▸ Stored items from a collection
..............................

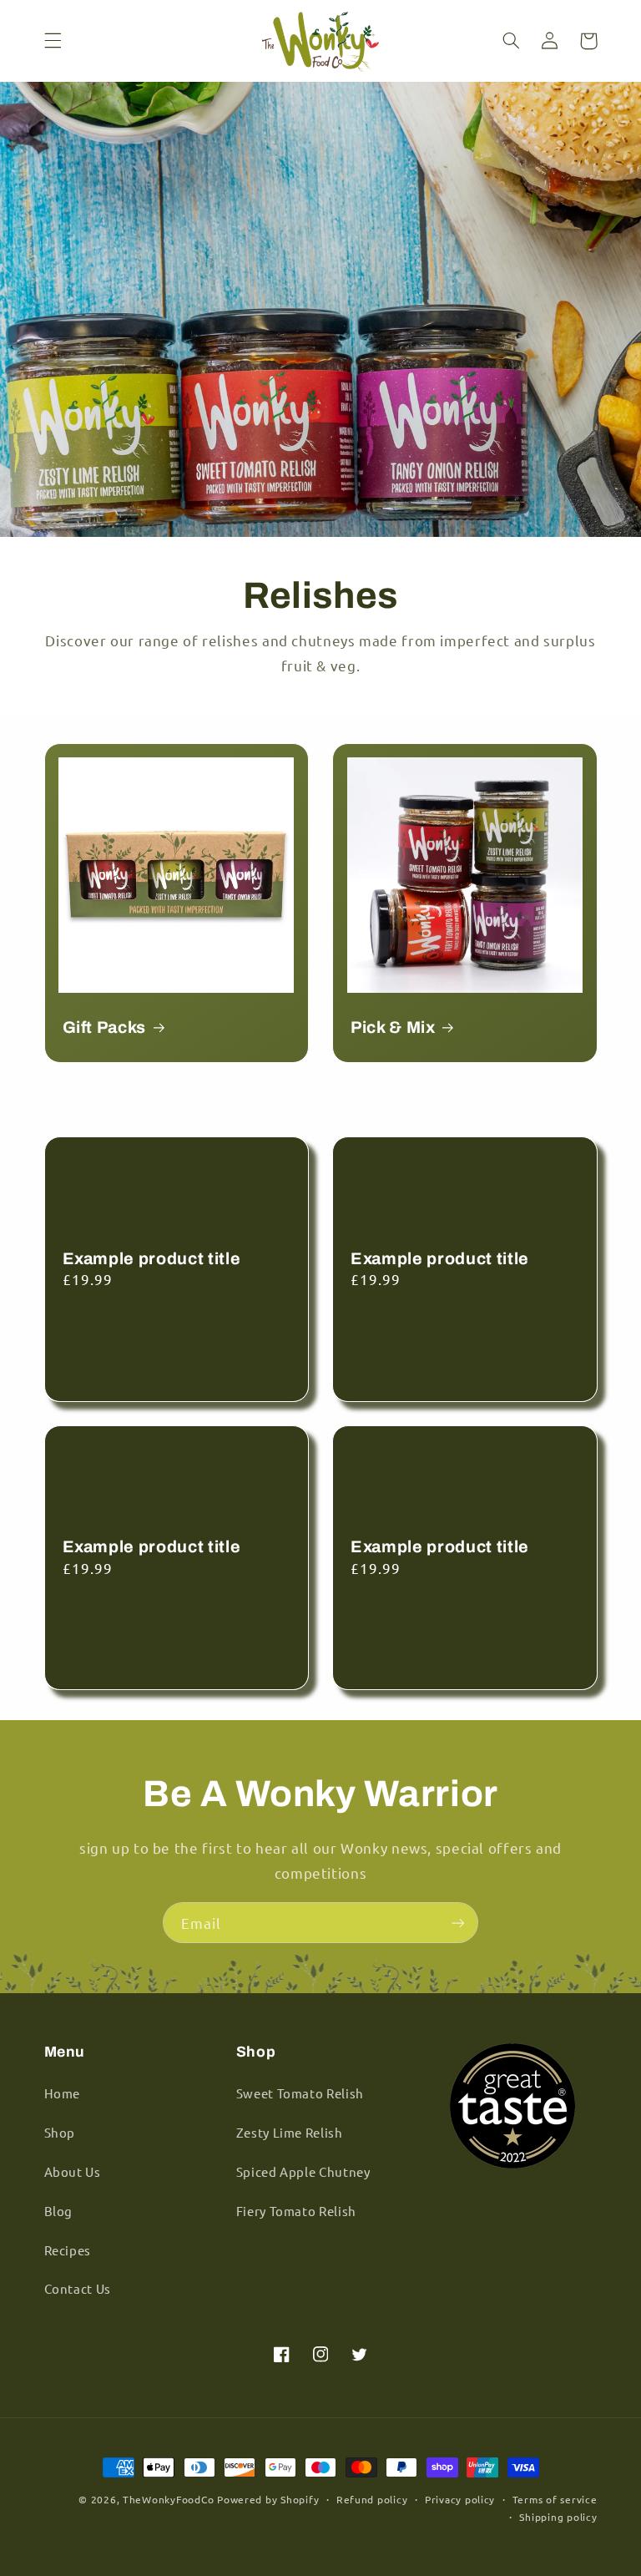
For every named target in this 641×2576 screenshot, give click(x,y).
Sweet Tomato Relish (300, 2093)
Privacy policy (460, 2499)
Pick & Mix (393, 1027)
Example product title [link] (152, 1259)
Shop (60, 2132)
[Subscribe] (458, 1922)
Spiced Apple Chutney (303, 2171)
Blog (58, 2211)
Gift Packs (105, 1027)
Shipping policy (558, 2516)
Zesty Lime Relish (289, 2132)
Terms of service (555, 2499)
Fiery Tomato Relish (296, 2211)
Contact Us (77, 2288)
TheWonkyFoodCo (168, 2499)
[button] (52, 41)
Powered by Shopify (268, 2499)
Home (62, 2093)
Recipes (67, 2250)
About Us (72, 2171)
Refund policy (372, 2499)
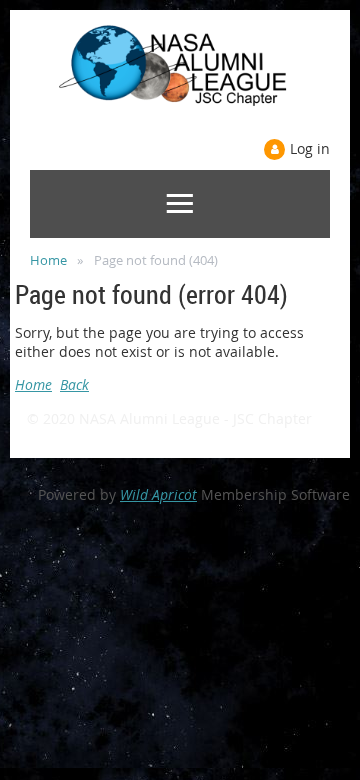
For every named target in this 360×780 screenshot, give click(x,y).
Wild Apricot (158, 494)
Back (74, 384)
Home (48, 260)
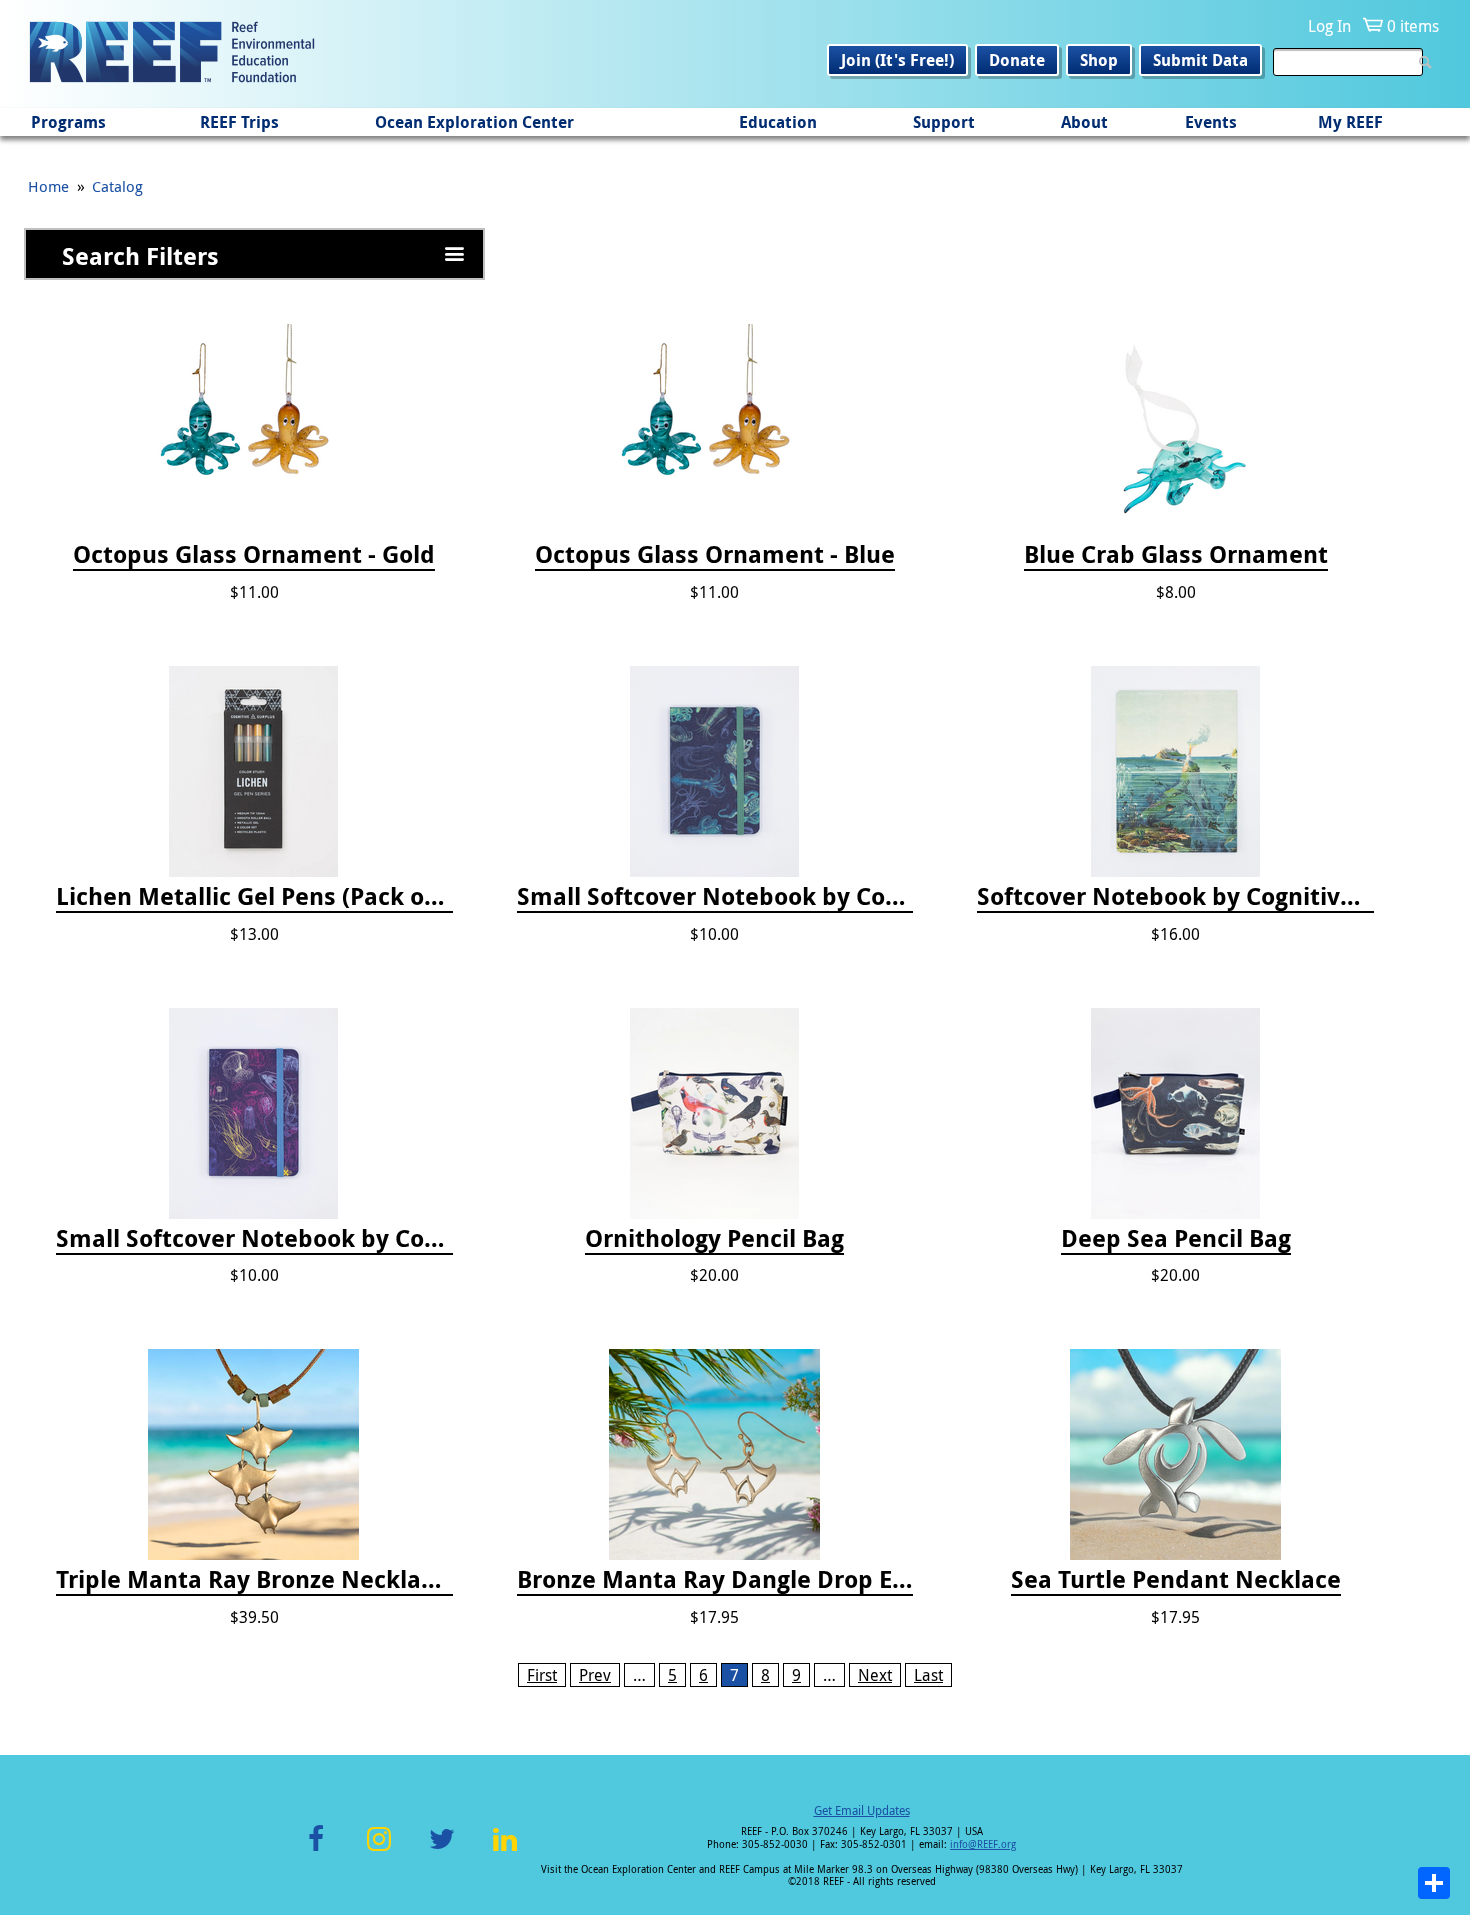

..............................

▸ Exercise requirements
Repeat every record above exactly. The pictures do not belong in the copy.

▸ Your response
For every named target in this 641×2576 screenshot, give click(x,y).
Sweet Tomato Relish (300, 2093)
Privacy policy (460, 2499)
Pick & Mix (393, 1027)
Example product title [link] (152, 1259)
Shop (60, 2132)
[Subscribe] (458, 1922)
Spiced Apple Chutney (303, 2171)
Blog (58, 2211)
Gift Packs (105, 1027)
Shipping policy (558, 2516)
Zesty Lime Relish (289, 2132)
Terms of service (555, 2499)
Fiery Tomato Relish (296, 2211)
Contact Us (77, 2288)
TheWonkyFoodCo (168, 2499)
[button] (52, 41)
Powered by Shopify (268, 2499)
Home (62, 2093)
Recipes (67, 2250)
About Us (72, 2171)
Refund policy (372, 2499)
For every named target in this 360×780 screenshot, give click(x,y).
Wild Apricot (158, 494)
Back (74, 384)
Home (48, 260)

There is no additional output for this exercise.